- What to do
Up to and including the line with "Given: Open Grok via the slashed-circle icon", return every line from the start of the entries below exactly.

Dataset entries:
● ● ● ●

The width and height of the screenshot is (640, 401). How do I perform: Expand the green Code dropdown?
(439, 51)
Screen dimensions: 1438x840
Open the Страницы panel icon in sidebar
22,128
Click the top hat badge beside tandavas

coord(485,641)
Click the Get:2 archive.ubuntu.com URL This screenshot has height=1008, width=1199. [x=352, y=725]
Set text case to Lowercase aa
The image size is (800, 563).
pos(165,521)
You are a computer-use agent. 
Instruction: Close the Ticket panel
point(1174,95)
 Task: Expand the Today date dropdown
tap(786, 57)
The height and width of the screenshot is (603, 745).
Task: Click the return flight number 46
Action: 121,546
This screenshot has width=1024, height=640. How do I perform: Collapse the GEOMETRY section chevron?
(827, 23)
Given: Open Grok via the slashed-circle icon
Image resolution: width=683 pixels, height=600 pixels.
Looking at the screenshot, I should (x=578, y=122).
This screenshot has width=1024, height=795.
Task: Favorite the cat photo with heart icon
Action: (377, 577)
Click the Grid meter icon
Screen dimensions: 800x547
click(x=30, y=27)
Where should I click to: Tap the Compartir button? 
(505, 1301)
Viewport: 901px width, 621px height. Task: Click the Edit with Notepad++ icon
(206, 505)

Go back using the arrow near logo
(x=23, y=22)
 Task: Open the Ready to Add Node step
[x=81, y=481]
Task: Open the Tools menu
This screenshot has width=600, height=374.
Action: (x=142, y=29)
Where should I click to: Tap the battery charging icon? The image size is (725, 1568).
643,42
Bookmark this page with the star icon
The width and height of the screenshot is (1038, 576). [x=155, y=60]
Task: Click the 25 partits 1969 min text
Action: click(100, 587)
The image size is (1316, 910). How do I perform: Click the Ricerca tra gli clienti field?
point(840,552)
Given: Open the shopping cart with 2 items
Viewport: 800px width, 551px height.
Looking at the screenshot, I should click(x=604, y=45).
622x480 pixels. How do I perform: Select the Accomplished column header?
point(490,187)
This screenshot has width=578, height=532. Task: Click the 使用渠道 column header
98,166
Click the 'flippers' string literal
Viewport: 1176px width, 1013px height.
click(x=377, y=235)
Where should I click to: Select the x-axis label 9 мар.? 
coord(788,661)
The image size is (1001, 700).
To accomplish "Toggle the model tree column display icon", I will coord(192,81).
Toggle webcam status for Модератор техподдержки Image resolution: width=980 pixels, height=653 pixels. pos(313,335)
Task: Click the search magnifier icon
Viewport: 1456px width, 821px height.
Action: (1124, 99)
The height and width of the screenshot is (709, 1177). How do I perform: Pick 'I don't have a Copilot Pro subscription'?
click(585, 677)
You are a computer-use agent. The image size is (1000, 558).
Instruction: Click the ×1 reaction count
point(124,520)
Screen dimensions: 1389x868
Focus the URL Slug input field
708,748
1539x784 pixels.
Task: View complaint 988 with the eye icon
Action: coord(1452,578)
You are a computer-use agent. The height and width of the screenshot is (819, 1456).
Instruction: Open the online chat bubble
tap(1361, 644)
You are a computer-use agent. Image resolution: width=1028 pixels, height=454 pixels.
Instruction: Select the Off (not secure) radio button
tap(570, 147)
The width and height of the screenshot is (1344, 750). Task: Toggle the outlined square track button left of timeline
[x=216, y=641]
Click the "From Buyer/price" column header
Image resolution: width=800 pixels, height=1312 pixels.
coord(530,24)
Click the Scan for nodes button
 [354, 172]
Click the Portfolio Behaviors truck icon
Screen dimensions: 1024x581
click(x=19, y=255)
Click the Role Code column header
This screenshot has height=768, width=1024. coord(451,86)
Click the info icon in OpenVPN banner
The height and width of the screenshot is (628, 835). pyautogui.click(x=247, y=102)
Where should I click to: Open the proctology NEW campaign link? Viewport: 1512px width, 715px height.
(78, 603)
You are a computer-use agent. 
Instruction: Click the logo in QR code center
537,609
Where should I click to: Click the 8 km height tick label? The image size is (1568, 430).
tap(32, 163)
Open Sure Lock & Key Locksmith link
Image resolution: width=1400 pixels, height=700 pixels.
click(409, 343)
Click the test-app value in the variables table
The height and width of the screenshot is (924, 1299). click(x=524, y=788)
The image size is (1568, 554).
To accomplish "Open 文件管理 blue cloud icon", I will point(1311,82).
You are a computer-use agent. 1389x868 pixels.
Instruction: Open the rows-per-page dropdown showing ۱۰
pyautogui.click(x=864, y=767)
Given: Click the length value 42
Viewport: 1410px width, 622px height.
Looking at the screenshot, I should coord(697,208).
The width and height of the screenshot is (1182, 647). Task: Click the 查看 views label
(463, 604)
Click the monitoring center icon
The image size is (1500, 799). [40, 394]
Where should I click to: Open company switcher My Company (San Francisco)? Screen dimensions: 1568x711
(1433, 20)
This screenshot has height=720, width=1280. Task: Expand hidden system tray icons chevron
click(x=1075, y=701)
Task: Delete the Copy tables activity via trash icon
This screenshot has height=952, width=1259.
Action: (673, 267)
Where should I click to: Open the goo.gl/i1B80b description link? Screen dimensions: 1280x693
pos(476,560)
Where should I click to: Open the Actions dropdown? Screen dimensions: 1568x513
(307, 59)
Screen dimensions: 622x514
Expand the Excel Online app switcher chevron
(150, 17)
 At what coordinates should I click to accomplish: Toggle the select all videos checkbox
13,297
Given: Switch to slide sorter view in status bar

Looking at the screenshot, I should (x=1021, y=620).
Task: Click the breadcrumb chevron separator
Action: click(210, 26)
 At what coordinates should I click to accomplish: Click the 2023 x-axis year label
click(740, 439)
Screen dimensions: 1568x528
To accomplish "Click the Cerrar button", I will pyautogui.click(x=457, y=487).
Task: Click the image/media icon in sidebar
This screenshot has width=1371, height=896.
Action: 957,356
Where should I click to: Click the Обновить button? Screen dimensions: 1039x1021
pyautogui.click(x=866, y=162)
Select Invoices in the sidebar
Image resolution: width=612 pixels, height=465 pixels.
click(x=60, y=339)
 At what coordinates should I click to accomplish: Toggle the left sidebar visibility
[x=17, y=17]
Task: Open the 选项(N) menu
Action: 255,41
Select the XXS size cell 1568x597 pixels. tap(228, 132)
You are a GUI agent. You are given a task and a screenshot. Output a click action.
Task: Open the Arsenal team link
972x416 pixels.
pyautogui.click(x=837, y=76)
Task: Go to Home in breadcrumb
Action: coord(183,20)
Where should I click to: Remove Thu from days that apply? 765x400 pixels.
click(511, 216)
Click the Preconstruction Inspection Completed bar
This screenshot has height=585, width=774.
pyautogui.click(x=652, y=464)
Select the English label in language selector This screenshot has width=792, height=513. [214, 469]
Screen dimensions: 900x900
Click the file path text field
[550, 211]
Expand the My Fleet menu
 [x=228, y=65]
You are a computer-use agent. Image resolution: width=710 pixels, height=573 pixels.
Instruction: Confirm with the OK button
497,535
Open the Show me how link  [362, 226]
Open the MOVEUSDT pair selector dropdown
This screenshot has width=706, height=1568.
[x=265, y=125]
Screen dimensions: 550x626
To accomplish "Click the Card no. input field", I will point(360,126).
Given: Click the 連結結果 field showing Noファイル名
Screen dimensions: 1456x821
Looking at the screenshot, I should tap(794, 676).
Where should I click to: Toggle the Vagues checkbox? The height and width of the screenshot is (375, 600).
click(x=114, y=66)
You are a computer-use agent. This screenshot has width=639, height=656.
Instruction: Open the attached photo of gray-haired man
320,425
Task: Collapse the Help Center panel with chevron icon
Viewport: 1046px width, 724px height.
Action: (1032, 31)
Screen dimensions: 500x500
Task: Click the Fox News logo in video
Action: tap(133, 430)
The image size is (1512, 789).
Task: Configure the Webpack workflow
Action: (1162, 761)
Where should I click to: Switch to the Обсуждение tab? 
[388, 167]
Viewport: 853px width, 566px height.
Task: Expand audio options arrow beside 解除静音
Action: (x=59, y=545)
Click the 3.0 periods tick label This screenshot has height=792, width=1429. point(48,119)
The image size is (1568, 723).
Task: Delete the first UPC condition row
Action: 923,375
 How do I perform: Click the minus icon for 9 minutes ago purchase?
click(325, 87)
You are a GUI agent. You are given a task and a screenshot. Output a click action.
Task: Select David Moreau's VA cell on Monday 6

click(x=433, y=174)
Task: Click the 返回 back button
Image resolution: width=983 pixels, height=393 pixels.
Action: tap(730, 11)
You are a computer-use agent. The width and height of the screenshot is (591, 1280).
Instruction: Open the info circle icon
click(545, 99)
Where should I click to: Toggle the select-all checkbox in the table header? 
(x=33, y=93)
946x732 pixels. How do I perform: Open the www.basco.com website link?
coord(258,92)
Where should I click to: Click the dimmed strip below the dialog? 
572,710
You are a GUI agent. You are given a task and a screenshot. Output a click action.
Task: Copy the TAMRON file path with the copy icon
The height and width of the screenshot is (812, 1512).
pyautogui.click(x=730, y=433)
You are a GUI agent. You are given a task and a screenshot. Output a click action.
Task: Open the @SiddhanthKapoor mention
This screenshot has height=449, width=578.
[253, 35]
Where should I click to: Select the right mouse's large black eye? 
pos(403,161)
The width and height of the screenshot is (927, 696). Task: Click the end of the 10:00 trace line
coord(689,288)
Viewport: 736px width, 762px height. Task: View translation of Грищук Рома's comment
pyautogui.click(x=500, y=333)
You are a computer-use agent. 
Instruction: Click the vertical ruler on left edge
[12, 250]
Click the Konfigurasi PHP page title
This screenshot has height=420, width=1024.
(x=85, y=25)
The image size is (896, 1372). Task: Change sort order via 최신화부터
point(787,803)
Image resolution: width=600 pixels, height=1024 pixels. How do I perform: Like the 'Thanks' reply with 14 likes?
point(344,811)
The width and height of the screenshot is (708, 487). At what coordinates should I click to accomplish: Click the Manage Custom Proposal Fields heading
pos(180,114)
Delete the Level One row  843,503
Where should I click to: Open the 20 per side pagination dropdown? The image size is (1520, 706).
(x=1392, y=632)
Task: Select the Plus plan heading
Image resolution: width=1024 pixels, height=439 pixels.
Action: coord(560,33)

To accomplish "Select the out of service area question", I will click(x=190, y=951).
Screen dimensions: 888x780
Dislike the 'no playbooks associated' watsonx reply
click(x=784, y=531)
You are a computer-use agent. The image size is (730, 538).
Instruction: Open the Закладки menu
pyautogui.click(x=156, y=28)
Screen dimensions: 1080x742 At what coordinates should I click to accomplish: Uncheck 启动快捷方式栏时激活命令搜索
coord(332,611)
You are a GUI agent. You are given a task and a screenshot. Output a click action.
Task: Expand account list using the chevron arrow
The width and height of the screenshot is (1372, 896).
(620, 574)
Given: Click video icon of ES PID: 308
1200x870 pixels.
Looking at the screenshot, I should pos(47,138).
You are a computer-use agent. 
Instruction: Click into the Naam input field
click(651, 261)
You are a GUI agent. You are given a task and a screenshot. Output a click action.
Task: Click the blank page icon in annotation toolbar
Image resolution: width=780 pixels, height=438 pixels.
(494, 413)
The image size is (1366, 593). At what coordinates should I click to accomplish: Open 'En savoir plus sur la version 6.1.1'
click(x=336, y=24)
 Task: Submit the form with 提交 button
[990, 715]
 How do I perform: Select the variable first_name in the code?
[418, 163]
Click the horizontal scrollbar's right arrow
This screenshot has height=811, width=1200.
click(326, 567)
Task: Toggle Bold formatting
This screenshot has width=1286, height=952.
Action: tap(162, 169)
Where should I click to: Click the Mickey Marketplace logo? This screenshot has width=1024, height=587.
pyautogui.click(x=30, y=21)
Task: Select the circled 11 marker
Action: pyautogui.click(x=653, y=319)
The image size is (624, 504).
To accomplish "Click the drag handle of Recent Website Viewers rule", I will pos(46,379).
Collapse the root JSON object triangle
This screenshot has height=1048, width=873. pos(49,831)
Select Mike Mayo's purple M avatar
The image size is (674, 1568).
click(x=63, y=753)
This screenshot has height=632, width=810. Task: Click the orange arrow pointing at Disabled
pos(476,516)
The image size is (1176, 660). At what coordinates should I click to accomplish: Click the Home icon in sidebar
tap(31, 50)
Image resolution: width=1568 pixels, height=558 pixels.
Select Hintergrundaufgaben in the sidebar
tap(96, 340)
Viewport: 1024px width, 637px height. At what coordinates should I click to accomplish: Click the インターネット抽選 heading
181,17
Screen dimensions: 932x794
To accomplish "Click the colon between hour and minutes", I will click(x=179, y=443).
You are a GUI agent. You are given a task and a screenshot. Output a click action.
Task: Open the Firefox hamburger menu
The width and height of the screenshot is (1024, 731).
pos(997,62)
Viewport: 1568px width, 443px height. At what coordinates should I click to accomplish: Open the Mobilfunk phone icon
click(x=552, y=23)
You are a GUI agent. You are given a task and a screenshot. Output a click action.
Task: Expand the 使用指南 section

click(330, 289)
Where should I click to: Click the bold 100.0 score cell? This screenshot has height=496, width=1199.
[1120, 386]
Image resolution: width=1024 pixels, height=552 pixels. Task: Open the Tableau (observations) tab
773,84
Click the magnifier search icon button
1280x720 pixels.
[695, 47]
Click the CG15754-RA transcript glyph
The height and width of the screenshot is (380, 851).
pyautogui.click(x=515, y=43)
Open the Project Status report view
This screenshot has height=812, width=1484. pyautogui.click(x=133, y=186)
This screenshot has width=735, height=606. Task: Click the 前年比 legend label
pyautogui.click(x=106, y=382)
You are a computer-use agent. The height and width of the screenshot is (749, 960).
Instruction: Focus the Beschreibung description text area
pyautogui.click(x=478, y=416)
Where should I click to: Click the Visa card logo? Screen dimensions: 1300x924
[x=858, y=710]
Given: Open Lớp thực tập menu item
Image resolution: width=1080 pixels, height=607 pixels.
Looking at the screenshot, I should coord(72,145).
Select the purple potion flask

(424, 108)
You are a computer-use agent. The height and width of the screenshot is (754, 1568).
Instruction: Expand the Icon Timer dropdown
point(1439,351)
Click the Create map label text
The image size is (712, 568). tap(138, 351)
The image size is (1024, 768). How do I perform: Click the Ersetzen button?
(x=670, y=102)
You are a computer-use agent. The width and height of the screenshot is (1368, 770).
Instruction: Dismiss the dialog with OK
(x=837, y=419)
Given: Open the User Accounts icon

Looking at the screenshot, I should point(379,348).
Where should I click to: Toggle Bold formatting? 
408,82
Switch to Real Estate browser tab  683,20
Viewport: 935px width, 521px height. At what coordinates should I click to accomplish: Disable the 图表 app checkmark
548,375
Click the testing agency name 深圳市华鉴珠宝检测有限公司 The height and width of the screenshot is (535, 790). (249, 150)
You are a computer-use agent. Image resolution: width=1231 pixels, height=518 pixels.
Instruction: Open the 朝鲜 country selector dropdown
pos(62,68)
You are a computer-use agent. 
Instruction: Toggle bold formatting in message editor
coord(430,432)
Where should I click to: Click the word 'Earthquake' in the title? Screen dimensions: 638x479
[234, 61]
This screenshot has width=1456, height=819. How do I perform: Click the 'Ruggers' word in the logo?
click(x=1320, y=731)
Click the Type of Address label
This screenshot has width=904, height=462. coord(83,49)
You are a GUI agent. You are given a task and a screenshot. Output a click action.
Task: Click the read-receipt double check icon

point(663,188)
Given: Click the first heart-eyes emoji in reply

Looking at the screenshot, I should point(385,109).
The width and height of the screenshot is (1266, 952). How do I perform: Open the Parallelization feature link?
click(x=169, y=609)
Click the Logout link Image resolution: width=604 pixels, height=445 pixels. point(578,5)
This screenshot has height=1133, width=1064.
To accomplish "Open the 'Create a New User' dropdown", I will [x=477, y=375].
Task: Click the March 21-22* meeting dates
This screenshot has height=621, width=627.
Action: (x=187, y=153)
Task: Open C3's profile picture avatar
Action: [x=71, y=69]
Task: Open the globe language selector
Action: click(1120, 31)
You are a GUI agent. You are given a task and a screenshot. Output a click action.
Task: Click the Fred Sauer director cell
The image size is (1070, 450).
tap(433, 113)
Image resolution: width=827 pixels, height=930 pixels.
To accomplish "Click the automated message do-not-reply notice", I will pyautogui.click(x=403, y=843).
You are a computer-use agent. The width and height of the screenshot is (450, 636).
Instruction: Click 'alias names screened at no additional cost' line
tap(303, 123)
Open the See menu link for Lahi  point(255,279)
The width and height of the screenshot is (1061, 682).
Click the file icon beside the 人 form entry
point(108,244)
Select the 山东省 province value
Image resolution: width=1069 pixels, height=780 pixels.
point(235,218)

● ● ● ●

- Solution to the exercise
The width and height of the screenshot is (640, 401). How do I perform: Expand the green Code dropdown?
(439, 51)
Screen dimensions: 1438x840
Open the Страницы panel icon in sidebar
22,128
Click the top hat badge beside tandavas

coord(485,641)
Click the Get:2 archive.ubuntu.com URL This screenshot has height=1008, width=1199. [x=352, y=725]
Set text case to Lowercase aa
The image size is (800, 563).
pos(165,521)
You are a computer-use agent. 
Instruction: Close the Ticket panel
point(1174,95)
 Task: Expand the Today date dropdown
tap(786, 57)
The height and width of the screenshot is (603, 745).
Task: Click the return flight number 46
Action: 121,546
This screenshot has width=1024, height=640. How do I perform: Collapse the GEOMETRY section chevron?
(827, 23)
Given: Open Grok via the slashed-circle icon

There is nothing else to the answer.